:: Required task ::
Which lines of the material below contain the word "with", matching its case exactly? Find them and copy each one in full.

Records drawn from a data source:

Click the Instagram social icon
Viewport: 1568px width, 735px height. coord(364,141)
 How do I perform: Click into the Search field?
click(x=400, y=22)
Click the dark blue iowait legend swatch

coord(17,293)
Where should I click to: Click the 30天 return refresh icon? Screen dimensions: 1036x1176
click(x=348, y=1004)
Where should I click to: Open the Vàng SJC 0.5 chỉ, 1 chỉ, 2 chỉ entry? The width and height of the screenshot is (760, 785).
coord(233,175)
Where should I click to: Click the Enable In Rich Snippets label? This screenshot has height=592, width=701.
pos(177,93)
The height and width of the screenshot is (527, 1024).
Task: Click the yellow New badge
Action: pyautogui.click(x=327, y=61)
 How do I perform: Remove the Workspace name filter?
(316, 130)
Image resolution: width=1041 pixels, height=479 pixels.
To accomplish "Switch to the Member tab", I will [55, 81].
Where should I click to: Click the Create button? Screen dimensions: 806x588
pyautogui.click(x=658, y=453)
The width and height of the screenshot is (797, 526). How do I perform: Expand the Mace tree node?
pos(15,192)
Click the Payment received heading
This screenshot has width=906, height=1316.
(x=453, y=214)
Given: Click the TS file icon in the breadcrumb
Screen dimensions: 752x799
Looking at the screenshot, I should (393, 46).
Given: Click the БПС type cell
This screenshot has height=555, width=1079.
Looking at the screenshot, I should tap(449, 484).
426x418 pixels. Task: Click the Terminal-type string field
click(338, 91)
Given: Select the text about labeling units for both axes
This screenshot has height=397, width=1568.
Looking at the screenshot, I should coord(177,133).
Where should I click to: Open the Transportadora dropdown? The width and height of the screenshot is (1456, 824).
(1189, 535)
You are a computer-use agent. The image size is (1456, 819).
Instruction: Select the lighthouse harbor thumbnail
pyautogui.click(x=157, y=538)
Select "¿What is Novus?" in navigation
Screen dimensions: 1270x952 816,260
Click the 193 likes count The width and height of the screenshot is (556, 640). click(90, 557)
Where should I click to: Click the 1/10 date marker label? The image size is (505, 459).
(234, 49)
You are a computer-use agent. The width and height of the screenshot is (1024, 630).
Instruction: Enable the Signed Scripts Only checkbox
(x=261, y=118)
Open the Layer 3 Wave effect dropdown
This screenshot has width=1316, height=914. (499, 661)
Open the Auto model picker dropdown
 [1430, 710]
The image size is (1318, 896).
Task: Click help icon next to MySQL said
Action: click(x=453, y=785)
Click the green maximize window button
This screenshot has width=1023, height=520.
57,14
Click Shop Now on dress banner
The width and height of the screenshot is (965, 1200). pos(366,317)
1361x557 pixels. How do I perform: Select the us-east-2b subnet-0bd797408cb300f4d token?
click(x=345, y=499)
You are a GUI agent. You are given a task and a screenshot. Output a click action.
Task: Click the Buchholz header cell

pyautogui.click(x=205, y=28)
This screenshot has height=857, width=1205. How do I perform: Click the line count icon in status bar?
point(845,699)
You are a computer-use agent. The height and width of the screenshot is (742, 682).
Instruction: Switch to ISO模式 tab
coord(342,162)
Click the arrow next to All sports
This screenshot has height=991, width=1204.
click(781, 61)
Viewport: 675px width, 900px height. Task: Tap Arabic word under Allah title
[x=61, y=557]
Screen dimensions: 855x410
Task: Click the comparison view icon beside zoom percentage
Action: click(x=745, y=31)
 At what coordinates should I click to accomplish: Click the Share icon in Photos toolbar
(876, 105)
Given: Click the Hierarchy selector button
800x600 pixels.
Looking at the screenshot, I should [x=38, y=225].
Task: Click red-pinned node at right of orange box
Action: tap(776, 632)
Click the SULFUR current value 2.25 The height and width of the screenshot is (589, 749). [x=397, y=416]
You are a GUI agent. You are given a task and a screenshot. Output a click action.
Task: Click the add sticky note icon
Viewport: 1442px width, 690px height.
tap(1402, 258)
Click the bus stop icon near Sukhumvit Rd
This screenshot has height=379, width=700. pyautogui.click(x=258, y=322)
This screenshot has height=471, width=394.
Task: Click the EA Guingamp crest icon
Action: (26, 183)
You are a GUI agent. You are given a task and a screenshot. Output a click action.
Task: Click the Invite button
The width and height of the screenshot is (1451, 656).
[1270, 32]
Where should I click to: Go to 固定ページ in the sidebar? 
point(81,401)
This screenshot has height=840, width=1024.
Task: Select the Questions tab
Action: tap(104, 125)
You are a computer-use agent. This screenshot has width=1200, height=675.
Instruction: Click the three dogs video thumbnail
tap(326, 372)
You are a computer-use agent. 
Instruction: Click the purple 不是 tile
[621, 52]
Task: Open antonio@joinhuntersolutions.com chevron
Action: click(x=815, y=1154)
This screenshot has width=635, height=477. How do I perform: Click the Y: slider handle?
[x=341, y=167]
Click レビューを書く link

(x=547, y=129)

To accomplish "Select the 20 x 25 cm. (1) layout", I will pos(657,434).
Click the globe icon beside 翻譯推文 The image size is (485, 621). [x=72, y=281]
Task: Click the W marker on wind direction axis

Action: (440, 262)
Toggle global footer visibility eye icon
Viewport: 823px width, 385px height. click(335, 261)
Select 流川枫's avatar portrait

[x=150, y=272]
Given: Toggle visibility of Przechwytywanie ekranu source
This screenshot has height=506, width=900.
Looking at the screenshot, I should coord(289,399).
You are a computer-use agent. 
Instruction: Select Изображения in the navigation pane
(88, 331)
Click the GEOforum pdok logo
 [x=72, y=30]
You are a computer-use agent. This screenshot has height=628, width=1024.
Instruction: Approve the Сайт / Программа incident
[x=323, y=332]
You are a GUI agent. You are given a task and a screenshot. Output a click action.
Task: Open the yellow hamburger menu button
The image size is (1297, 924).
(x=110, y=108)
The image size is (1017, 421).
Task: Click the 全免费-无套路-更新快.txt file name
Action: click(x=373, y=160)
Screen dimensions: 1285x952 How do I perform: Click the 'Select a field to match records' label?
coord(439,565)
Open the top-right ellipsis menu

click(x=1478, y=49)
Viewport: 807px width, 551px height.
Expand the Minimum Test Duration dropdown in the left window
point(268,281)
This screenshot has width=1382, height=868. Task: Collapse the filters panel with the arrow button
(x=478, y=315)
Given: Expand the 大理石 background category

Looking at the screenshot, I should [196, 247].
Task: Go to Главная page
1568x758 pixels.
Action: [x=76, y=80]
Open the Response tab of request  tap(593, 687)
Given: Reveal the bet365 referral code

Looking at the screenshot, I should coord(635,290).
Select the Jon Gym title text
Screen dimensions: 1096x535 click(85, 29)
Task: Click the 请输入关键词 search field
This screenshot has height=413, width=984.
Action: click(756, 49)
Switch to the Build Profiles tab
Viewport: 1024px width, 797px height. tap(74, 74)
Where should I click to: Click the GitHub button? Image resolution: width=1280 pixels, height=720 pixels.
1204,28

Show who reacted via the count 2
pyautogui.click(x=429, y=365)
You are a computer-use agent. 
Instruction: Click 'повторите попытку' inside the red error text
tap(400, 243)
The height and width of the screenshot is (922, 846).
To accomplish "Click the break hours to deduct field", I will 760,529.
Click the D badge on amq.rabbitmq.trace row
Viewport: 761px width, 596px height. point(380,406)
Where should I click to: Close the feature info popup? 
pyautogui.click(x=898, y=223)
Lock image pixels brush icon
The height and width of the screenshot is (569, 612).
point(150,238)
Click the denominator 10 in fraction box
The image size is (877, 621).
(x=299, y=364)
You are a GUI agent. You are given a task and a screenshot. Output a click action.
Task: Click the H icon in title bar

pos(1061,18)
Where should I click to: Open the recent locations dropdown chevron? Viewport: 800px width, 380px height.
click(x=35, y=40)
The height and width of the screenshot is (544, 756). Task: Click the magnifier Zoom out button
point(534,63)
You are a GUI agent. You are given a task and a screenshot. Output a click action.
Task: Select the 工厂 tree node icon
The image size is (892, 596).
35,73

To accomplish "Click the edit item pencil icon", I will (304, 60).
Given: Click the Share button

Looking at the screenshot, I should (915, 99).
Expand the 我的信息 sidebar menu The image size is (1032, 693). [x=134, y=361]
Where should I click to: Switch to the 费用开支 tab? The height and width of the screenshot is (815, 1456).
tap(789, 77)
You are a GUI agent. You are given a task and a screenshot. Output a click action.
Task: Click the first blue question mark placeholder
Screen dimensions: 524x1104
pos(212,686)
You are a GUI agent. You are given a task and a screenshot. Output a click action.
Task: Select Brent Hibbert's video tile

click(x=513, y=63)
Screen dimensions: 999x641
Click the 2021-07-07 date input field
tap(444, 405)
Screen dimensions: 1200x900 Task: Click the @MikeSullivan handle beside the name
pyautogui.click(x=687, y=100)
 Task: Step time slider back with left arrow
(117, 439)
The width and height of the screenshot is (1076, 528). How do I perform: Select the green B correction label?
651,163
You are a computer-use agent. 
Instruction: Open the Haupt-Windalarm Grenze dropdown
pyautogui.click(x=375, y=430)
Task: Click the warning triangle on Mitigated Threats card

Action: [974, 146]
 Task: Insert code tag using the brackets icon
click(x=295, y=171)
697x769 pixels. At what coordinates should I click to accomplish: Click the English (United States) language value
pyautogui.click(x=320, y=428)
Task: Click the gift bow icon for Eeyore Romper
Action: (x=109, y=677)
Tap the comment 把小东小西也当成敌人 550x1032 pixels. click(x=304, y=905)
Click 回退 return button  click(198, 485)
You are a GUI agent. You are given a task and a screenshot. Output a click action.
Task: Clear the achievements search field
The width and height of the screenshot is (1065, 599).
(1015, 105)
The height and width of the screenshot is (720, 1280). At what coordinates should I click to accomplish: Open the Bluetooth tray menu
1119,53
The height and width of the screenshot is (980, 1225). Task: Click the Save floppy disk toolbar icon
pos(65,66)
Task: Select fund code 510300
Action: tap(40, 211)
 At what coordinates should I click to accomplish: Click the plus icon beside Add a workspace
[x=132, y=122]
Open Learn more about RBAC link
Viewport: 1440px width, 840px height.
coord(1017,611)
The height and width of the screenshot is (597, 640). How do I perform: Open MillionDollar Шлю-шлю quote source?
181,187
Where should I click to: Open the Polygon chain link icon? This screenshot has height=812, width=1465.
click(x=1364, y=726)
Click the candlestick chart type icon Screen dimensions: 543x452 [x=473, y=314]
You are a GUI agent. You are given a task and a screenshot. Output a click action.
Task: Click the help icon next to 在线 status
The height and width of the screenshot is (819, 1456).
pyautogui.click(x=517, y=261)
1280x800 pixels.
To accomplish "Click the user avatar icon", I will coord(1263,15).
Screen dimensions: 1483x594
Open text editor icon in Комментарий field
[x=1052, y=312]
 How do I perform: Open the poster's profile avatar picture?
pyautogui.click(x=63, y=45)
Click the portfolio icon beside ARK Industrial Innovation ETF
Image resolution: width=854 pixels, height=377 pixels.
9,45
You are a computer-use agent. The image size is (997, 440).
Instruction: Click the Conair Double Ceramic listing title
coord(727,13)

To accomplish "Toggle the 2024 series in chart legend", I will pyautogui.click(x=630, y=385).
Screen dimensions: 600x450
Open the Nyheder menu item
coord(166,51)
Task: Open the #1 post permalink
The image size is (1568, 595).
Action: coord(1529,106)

:: Complete response ::
This screenshot has width=1382, height=868. Task: Collapse the filters panel with the arrow button
 Task: Step time slider back with left arrow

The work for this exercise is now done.